G.S. – Se a possibilidade de ver o seu projeto aprovado for real, arranjam-se parcerias, porque as pessoas se interessam. Mas quando não há isso, não se faz absolutamente nada. Estou esperançoso nessa nova diretriz; faço muita fé que de facto isso aconteça. No quadro dessa nova diretriz, fala-se também da possibilidade de redimensionar os valores admitidos, que muitas vezes são muito altos. Mas essa discussão só veio à mesa por conta da pressão dos delegados, que durante anos foram batendo na necessidade de também se olhar para os países mais pequenos que fazem parte do Fórum.
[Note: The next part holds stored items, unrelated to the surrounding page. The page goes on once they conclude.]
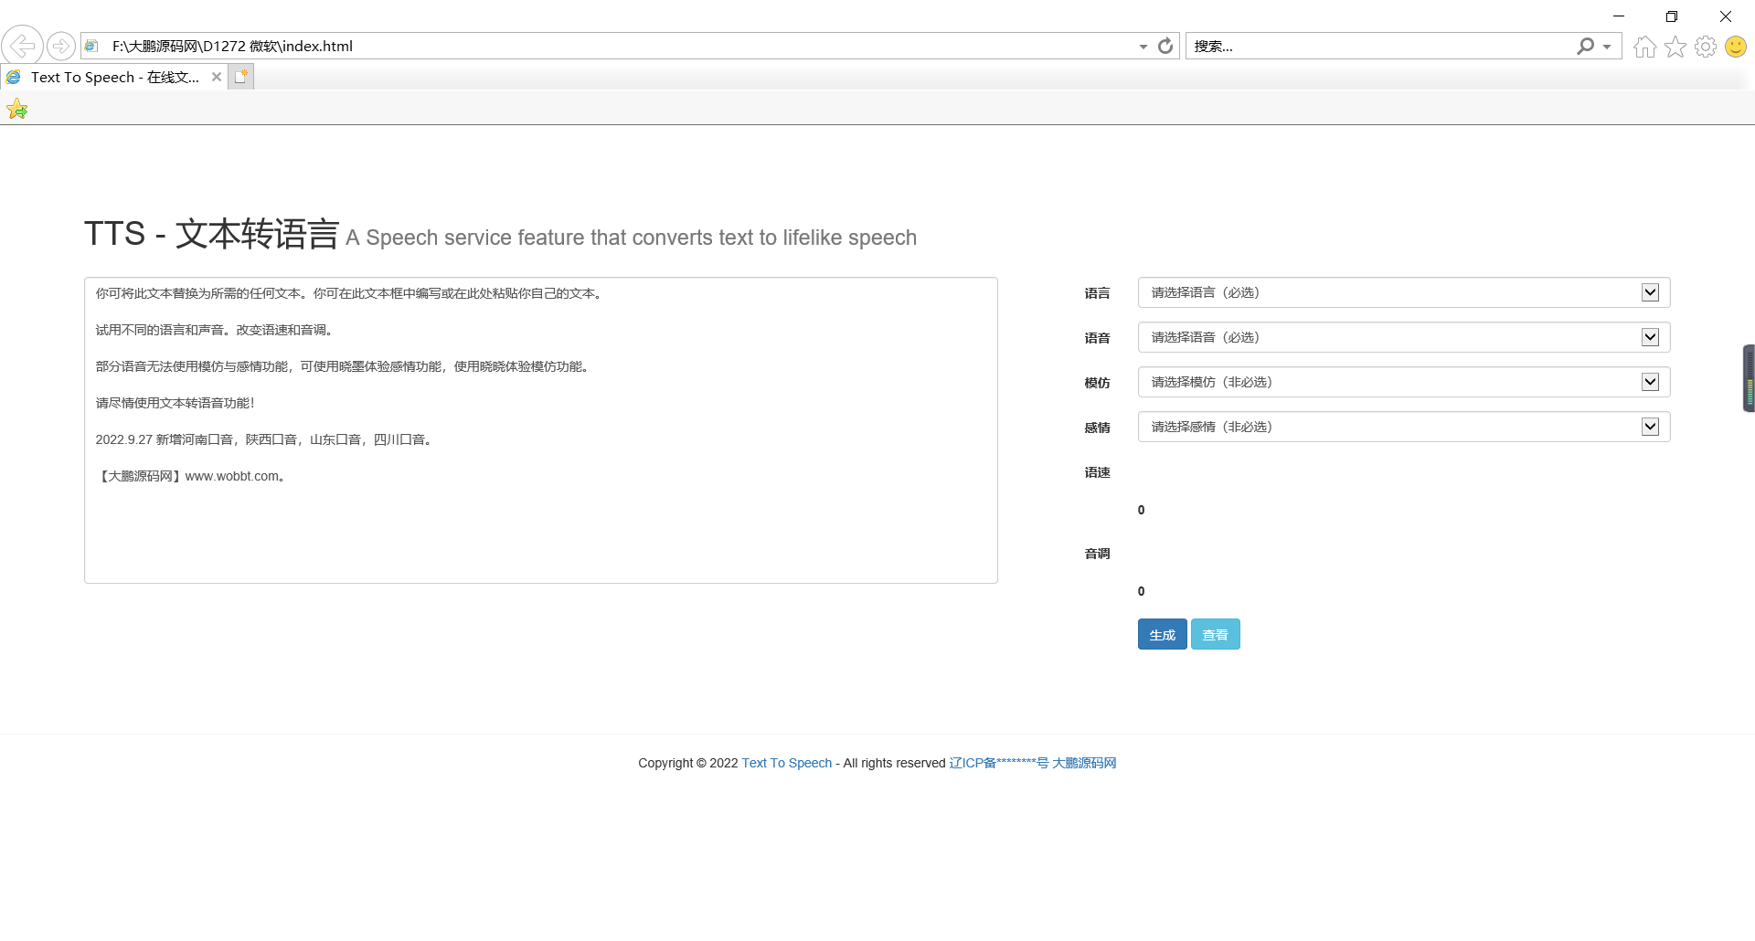
Task: Open the Home page icon
Action: [x=1644, y=47]
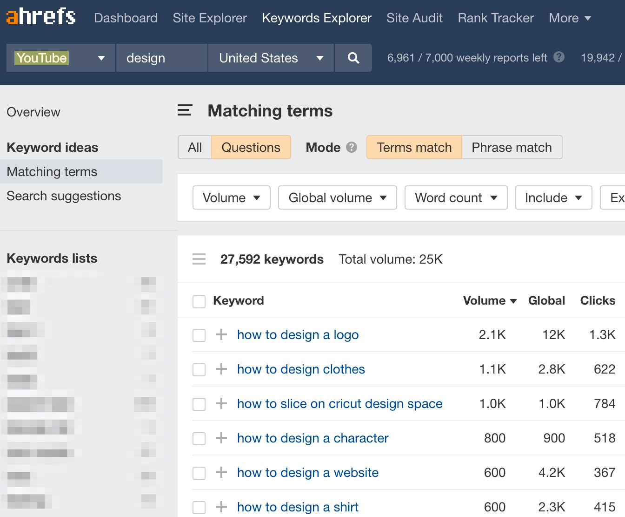Open the More navigation menu
Viewport: 625px width, 517px height.
[569, 18]
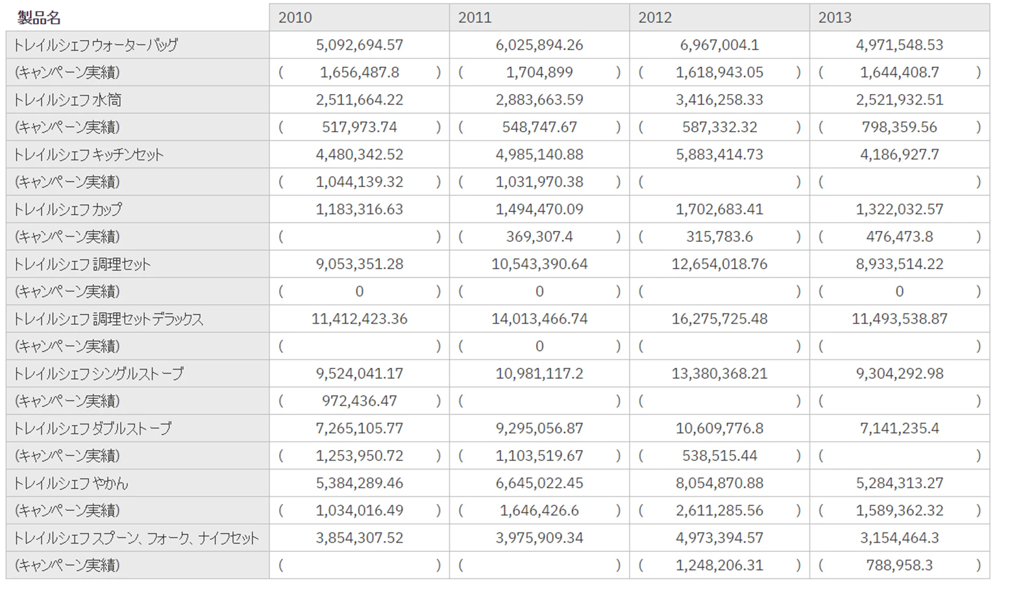This screenshot has height=596, width=1021.
Task: Select the トレイルシェフ ウォーターバッグ row label
Action: click(138, 45)
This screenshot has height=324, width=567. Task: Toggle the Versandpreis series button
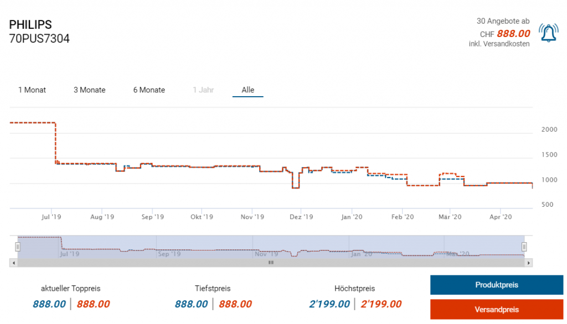(x=497, y=310)
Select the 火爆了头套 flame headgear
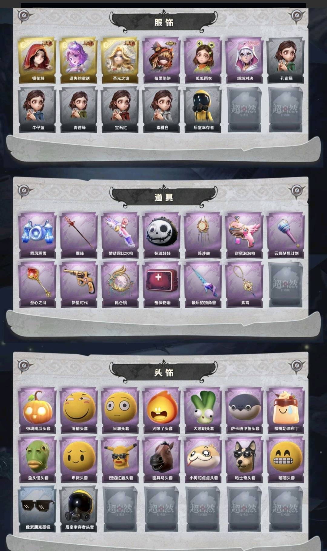This screenshot has height=551, width=327. coord(162,411)
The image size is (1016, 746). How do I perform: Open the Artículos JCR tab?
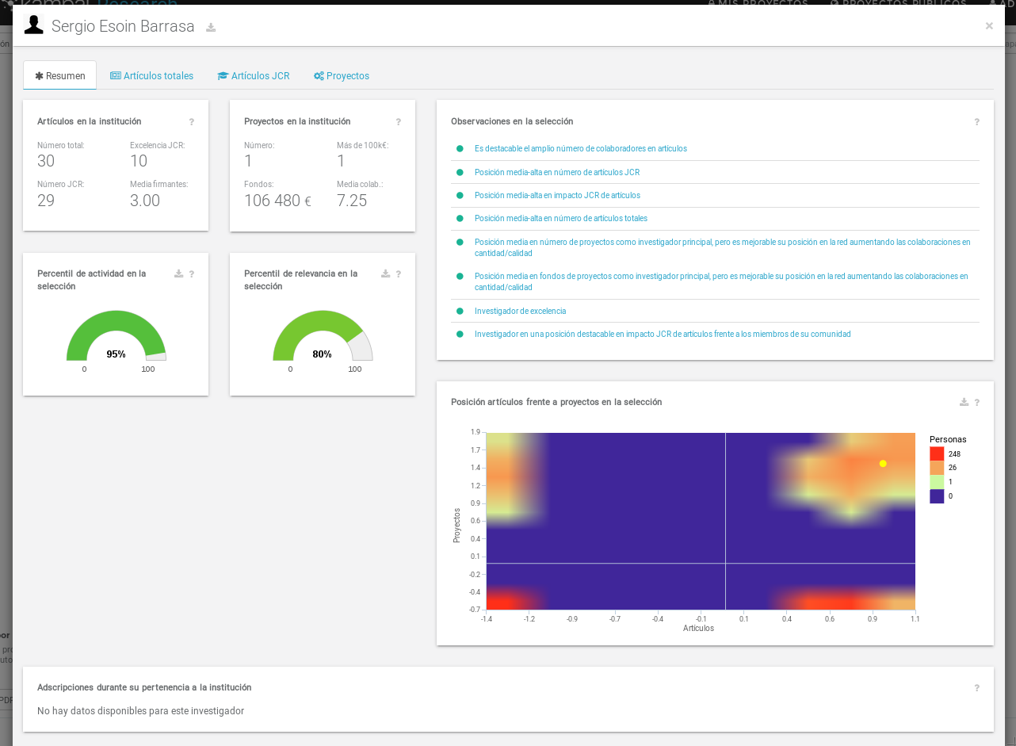(254, 76)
– Ouve-se muitas vezes dizer que os países lusófonos, sobretudo os mais pequenos, só vêm pedir dinheiro; e que era preciso alguma reciprocidade. Ou seja, trazer investimento para Macau e a Grande Baía. É possível expectar investimento lusófono?

G.S. – Em todo o mundo, quando se fala de cooperação, seja ela de carácter empresarial, ou outro; se há vontade entre as partes, tudo funciona. E a cooperação está a funcionar bem; isso é o mais importante. Estando ela a funcionar, os entraves são superados. Não acredito que a questão que levanta seja um problema; não tenho elementos que me façam concluir que, de facto, ele existe. Mas a cooperação permite que as partes dialoguem, observem os pontos de estrangulamento, redefinam novas estratégias. Como dizem os chineses, o que é preciso é gerar ganhos mútuos.